===== Record excerpts

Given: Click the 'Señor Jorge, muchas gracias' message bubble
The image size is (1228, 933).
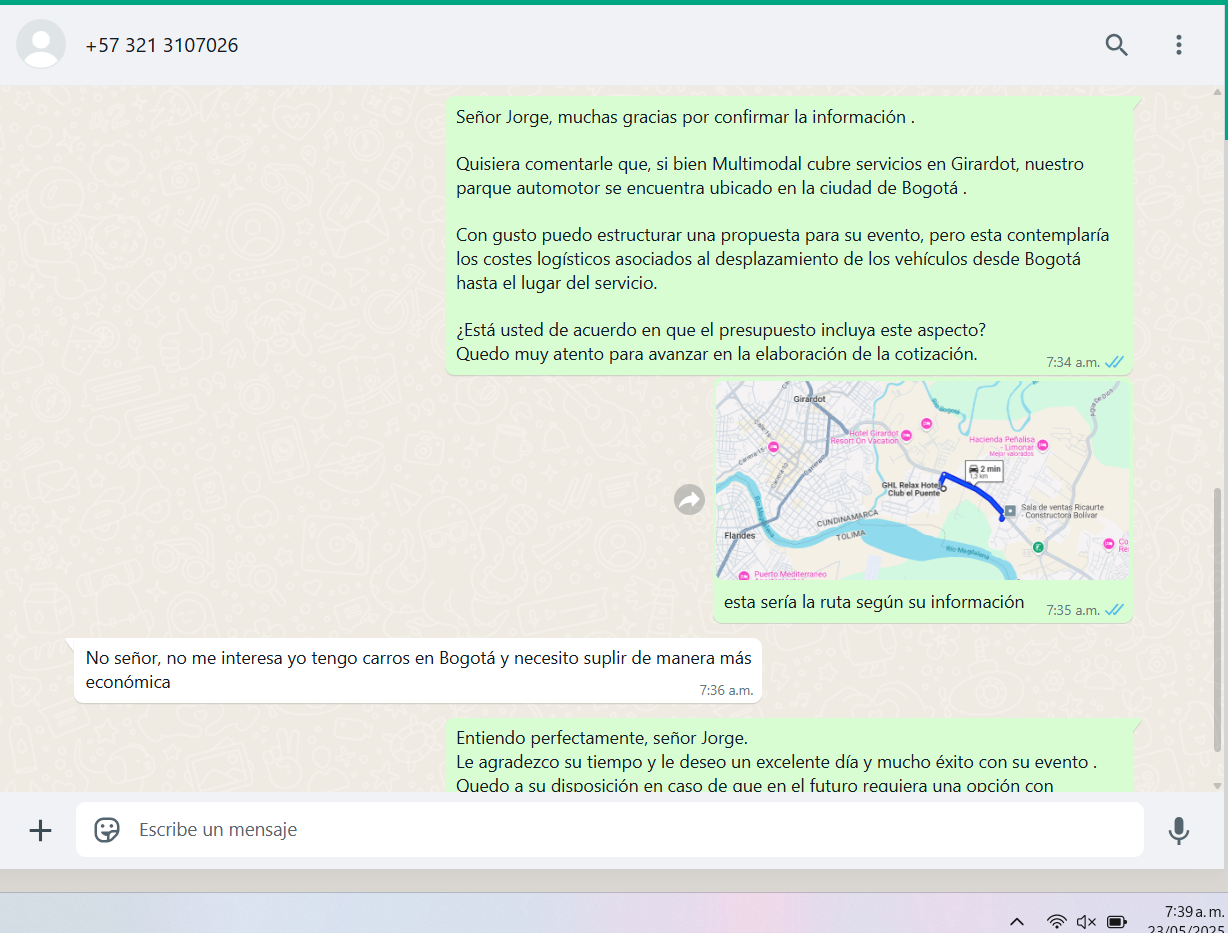Looking at the screenshot, I should 788,236.
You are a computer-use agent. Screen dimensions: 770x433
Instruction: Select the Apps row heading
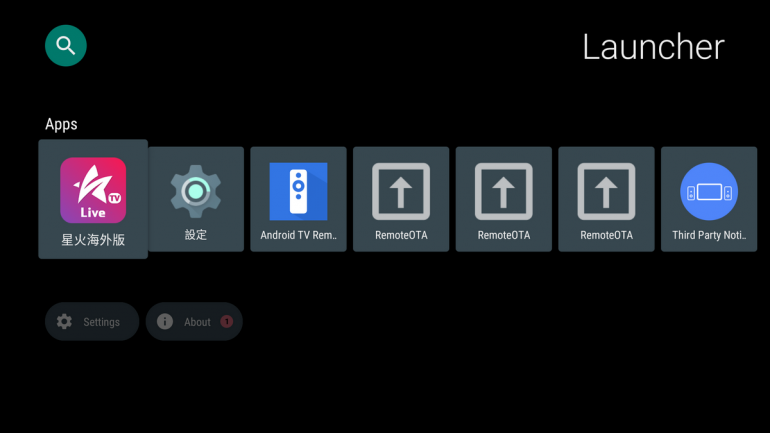61,124
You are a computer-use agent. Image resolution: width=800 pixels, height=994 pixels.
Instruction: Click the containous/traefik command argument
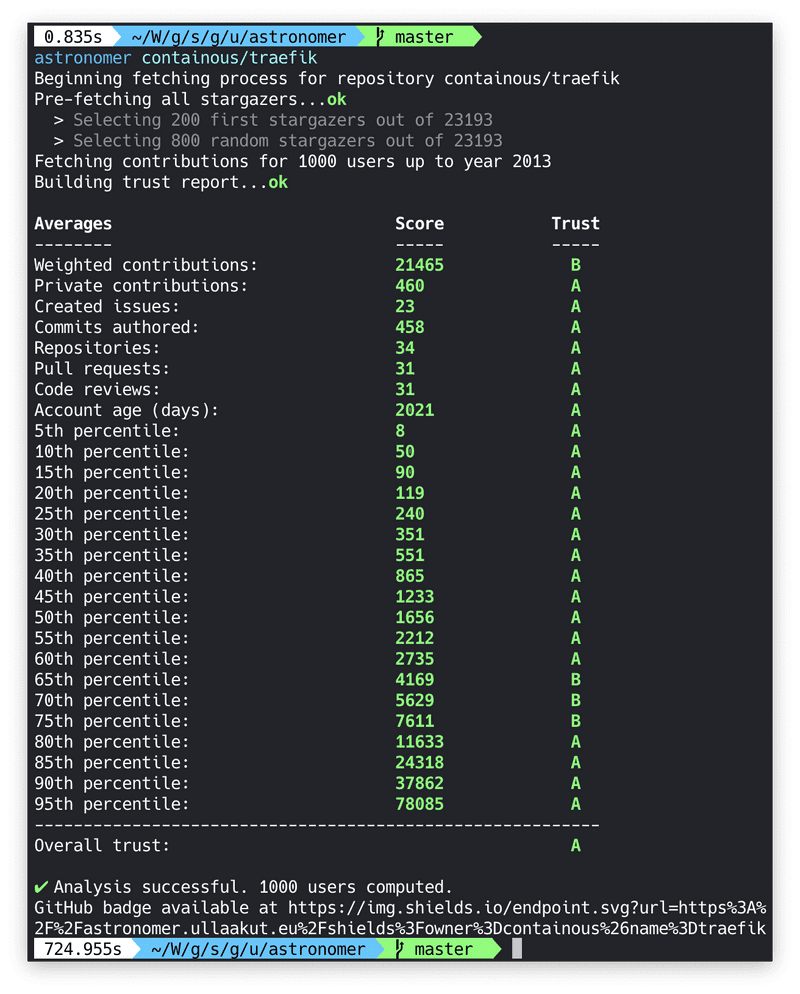point(229,58)
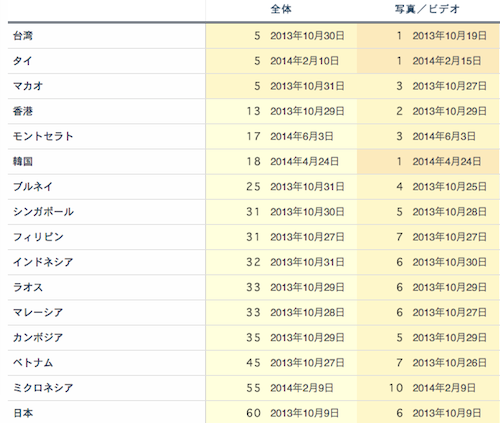Select the 日本 row label
This screenshot has width=500, height=423.
(23, 413)
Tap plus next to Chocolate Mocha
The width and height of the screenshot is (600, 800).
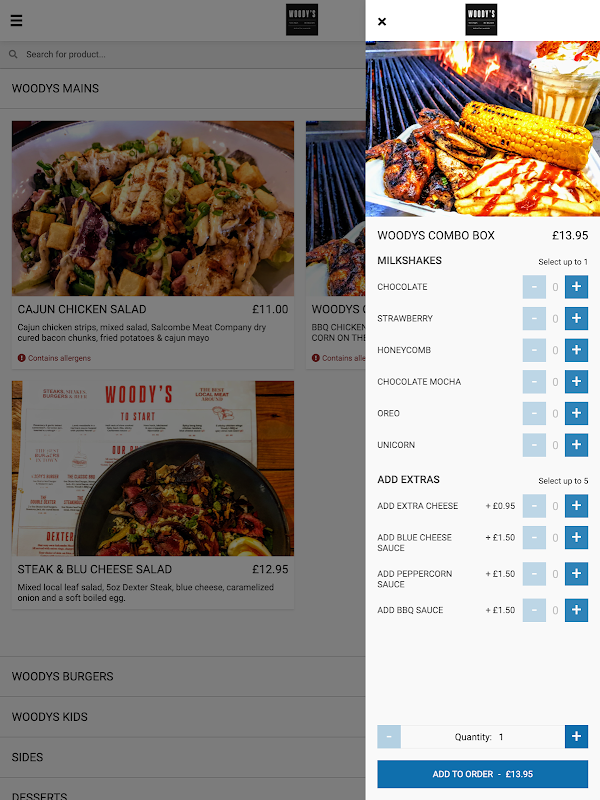point(576,382)
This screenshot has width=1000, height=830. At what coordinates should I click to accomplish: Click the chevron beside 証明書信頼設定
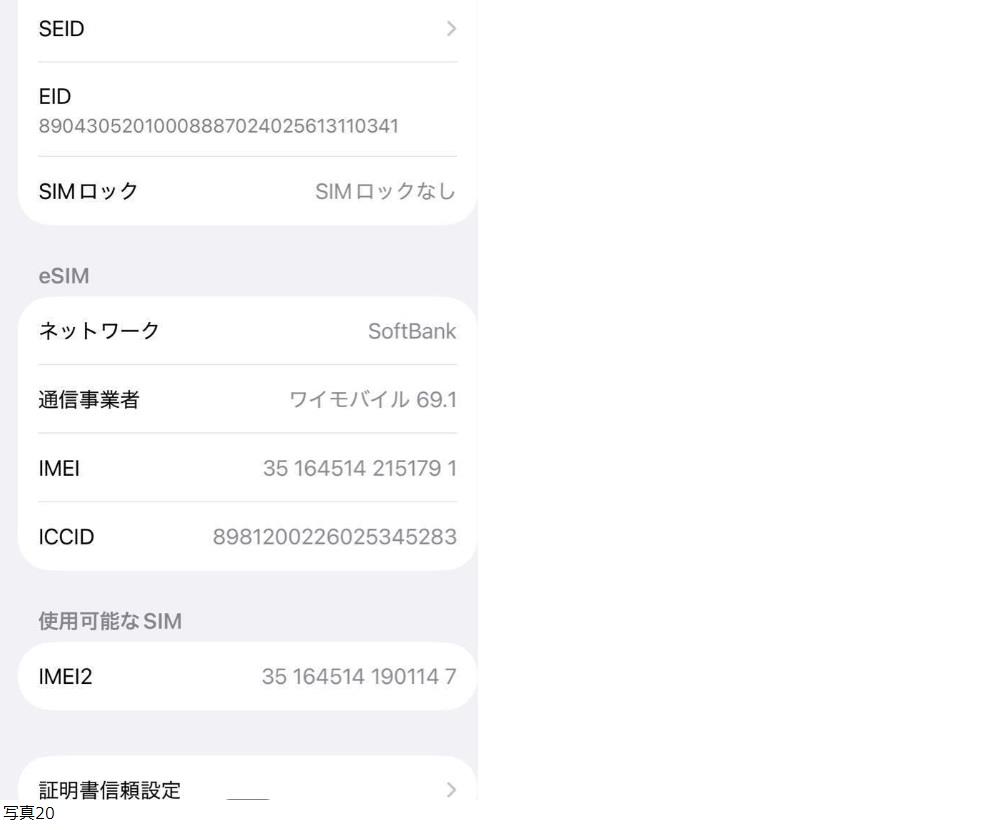pyautogui.click(x=451, y=790)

==========

Leave out the pictures; repeat the data exactly.

* **Exercise solution**:
Given: Click the 'Señor Jorge, muchas gracias' message bubble
The image size is (1228, 933).
Looking at the screenshot, I should 788,236.
You are a computer-use agent. Screen dimensions: 770x433
Instruction: Select the Apps row heading
61,124
You are a computer-use agent. Image resolution: width=800 pixels, height=994 pixels.
Instruction: Click the containous/traefik command argument
point(229,58)
Select the 日本 row label
This screenshot has width=500, height=423.
(23, 413)
Tap plus next to Chocolate Mocha
The width and height of the screenshot is (600, 800).
point(576,382)
This screenshot has width=1000, height=830. At what coordinates should I click to accomplish: Click the chevron beside 証明書信頼設定
pyautogui.click(x=451, y=790)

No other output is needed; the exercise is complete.